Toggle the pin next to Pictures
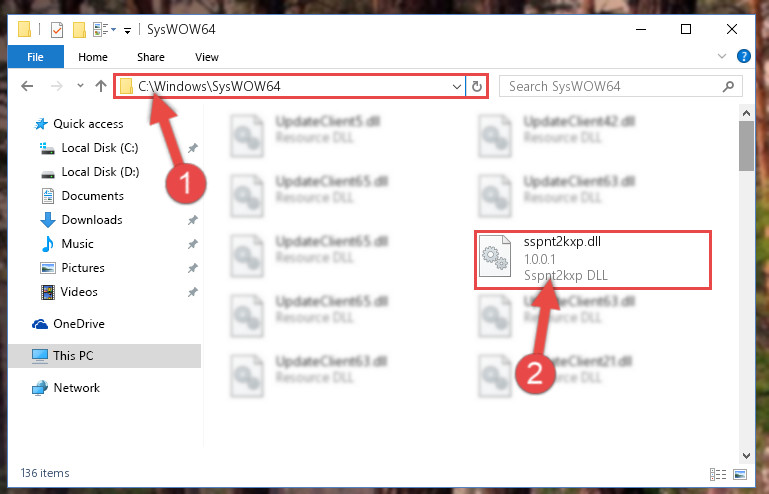 coord(193,268)
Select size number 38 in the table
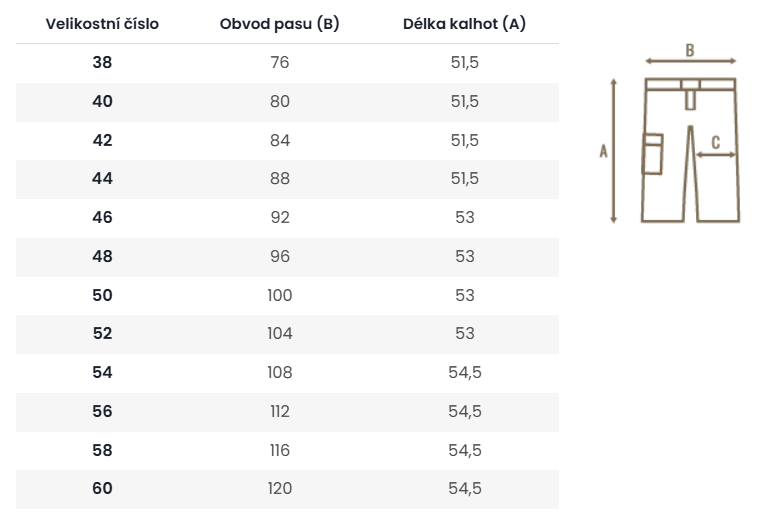 (102, 63)
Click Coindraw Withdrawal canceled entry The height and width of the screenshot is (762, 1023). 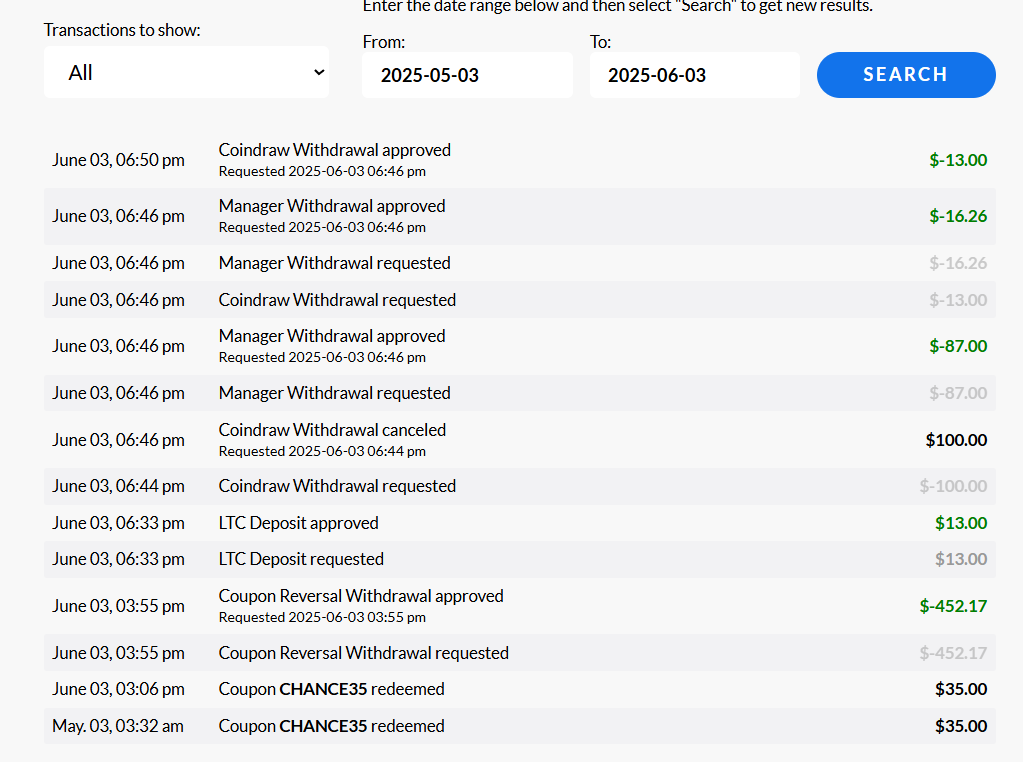pos(332,430)
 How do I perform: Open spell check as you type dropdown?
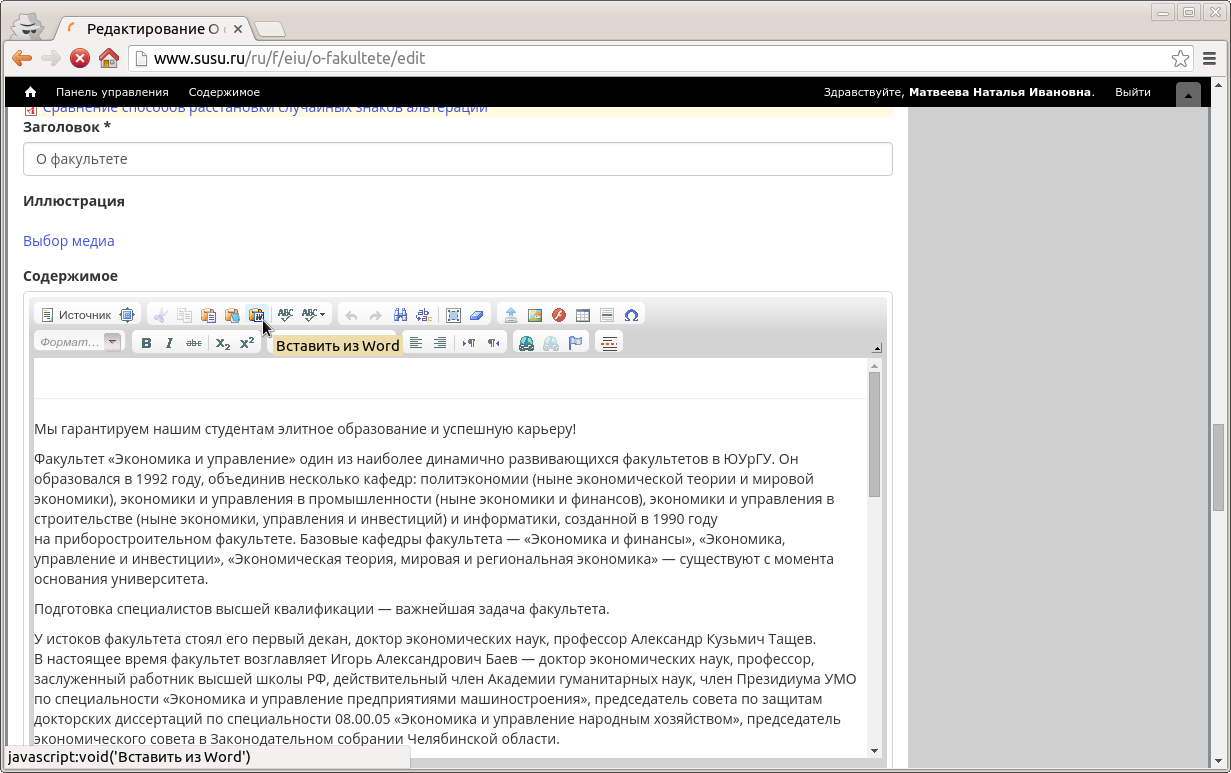pos(314,315)
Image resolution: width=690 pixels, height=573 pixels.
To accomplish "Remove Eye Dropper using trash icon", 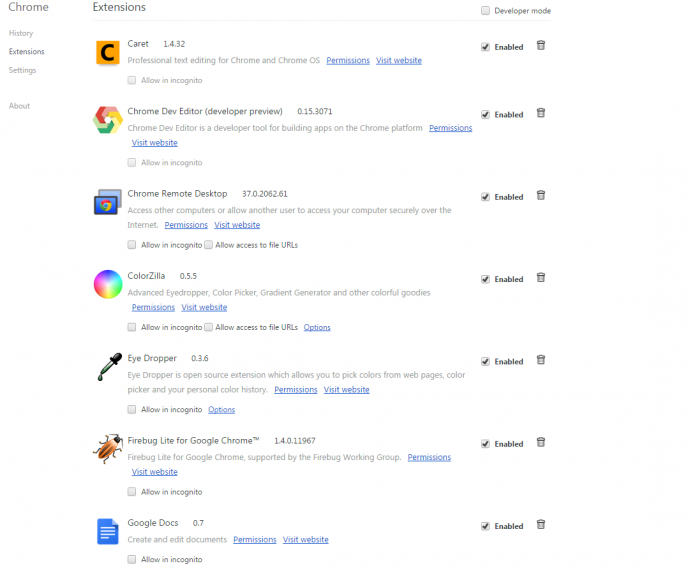I will pyautogui.click(x=541, y=360).
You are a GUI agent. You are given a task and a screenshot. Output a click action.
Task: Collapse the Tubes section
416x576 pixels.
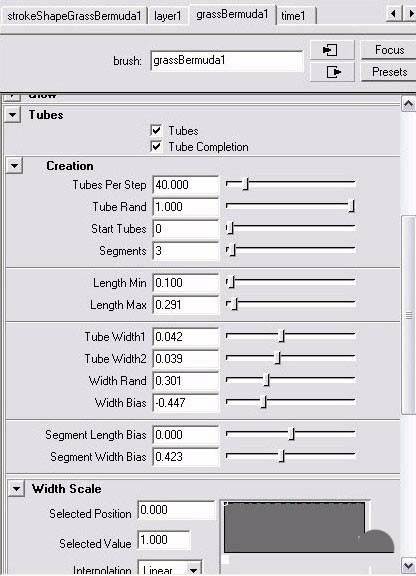[12, 115]
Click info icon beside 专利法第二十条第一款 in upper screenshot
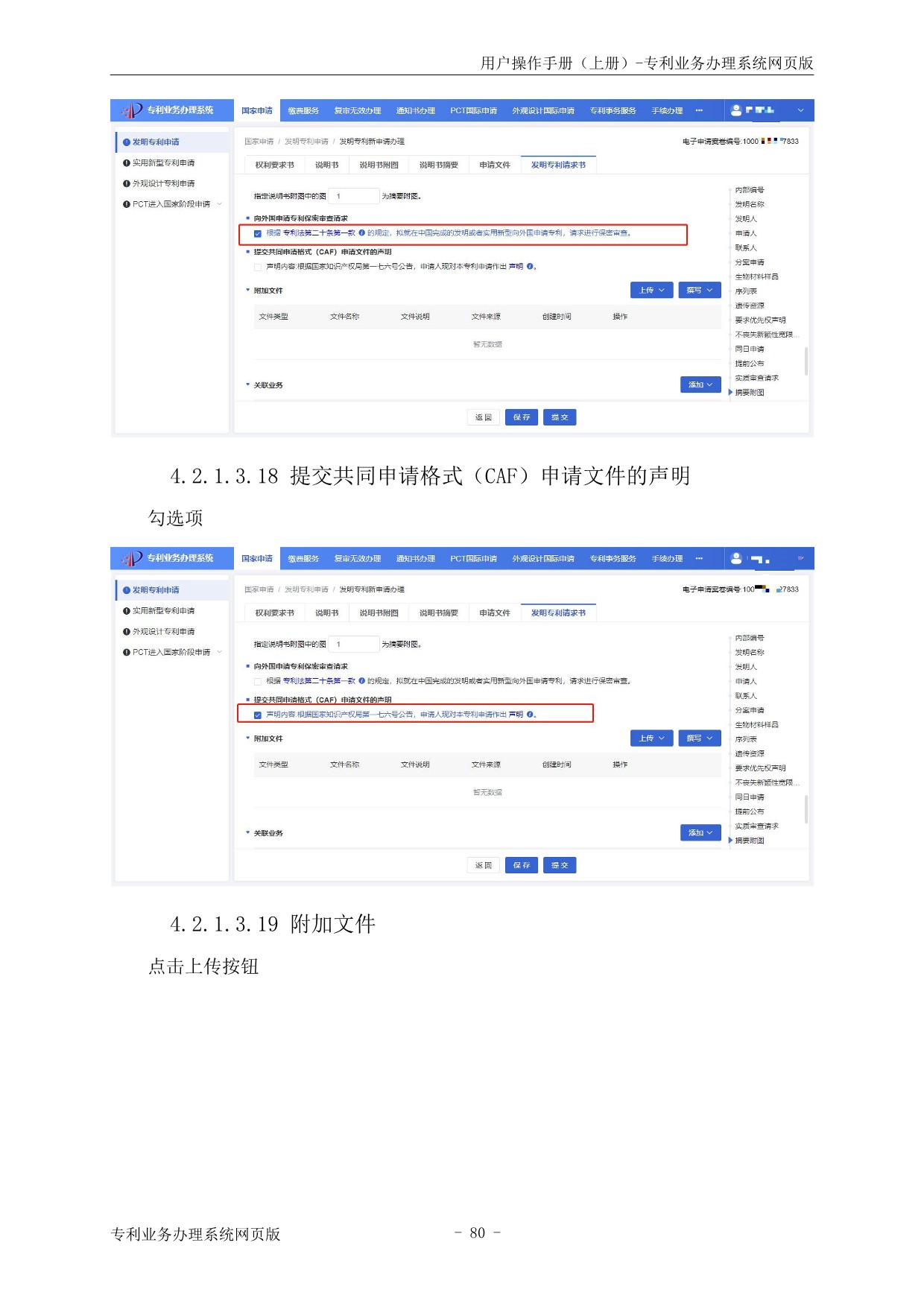The image size is (924, 1307). (x=362, y=233)
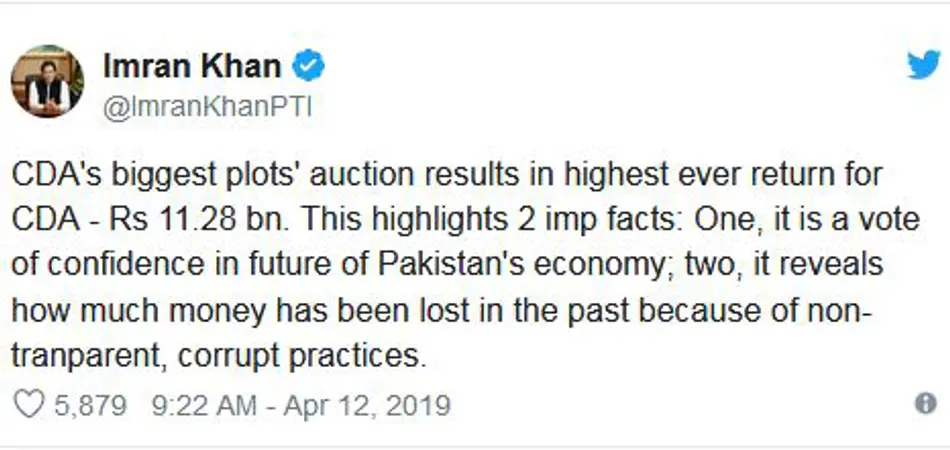Open Imran Khan's profile picture
This screenshot has width=950, height=450.
pyautogui.click(x=47, y=81)
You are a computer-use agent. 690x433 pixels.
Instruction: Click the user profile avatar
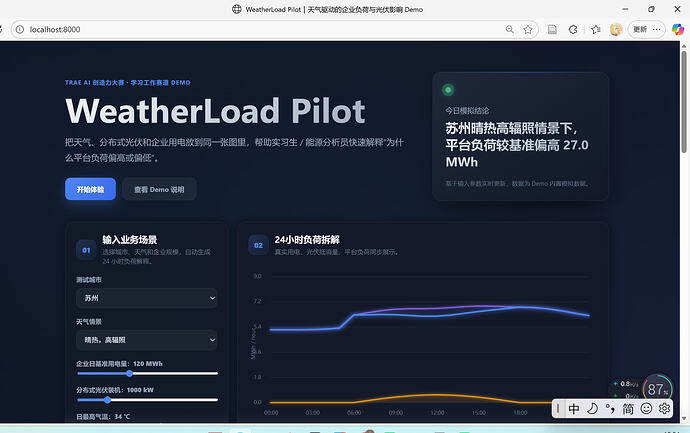point(616,29)
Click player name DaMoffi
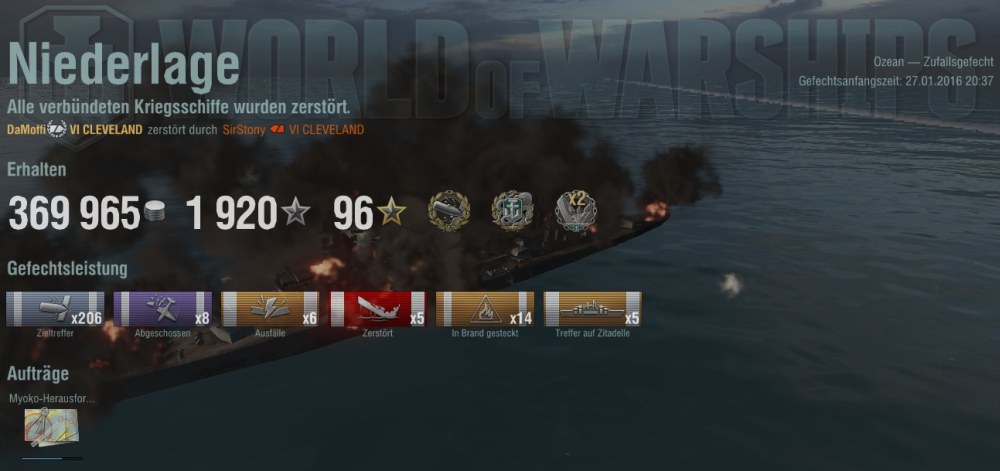This screenshot has width=1000, height=471. [26, 130]
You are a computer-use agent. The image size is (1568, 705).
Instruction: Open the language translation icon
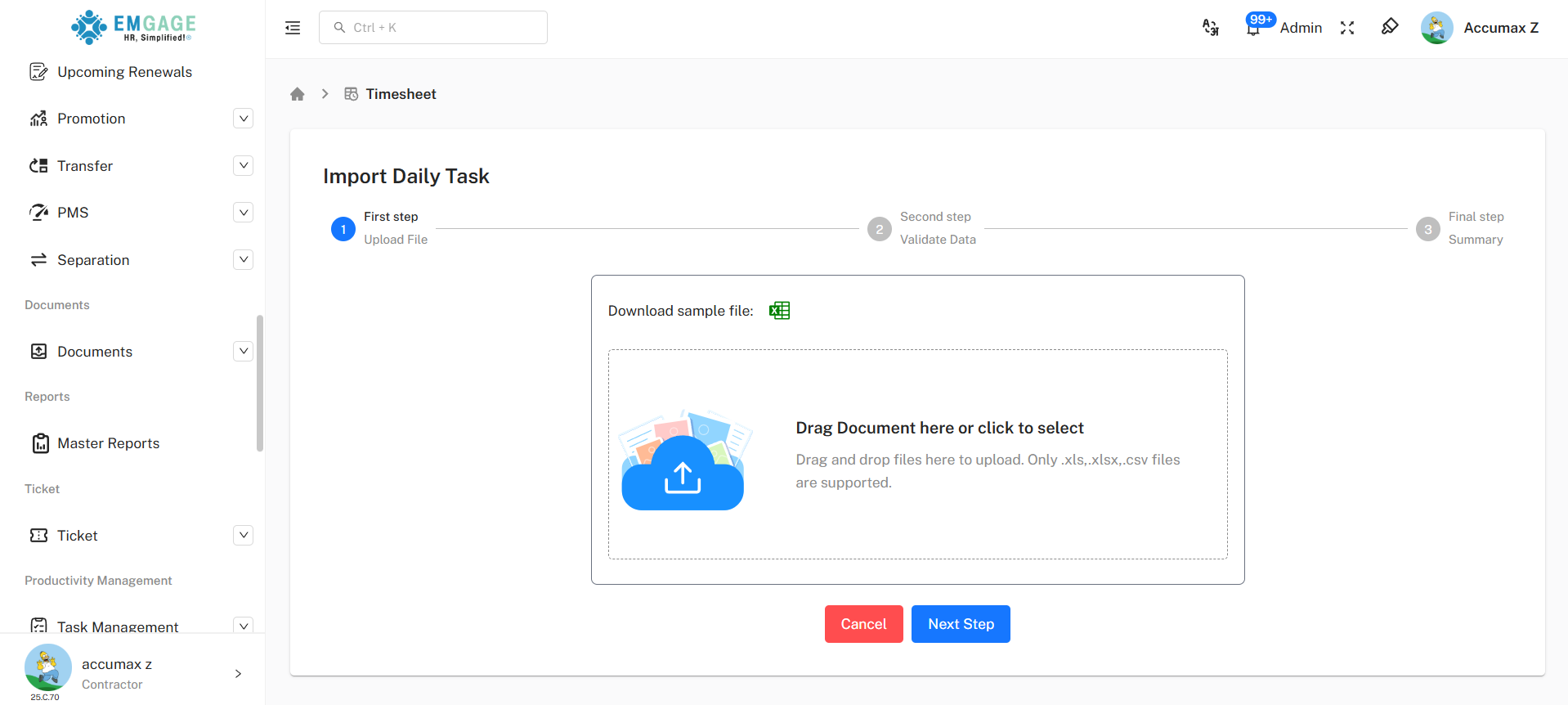pos(1210,28)

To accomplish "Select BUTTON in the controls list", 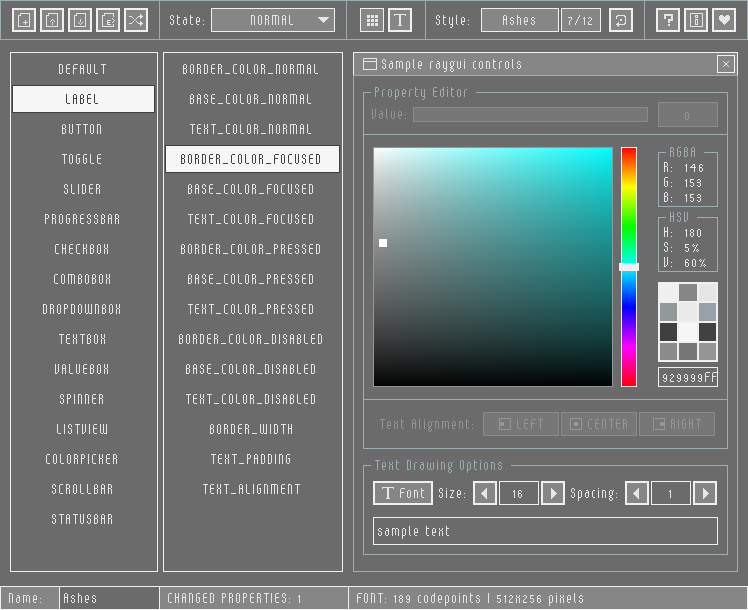I will pos(83,129).
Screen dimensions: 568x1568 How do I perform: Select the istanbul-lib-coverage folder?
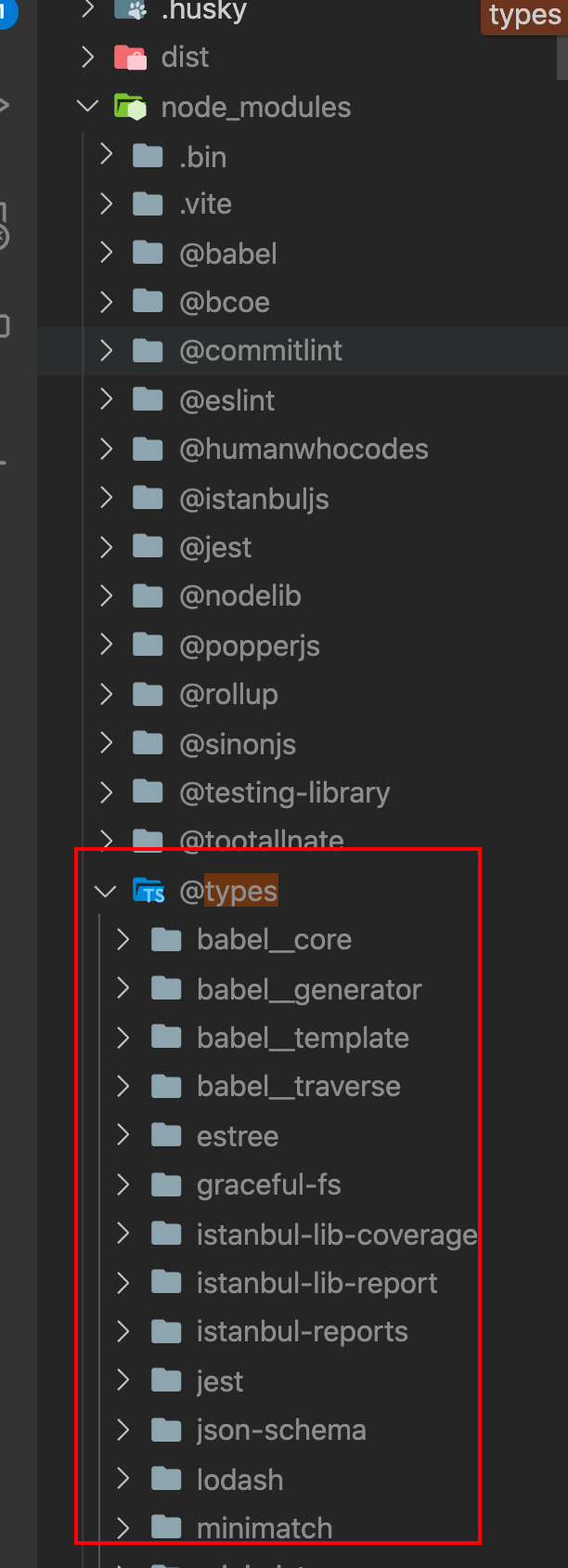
- - -
▸ **Required action**:
Each line of the entries that contains "agent" counts once; state the total as a bare number.

▸ **The completed task**:
3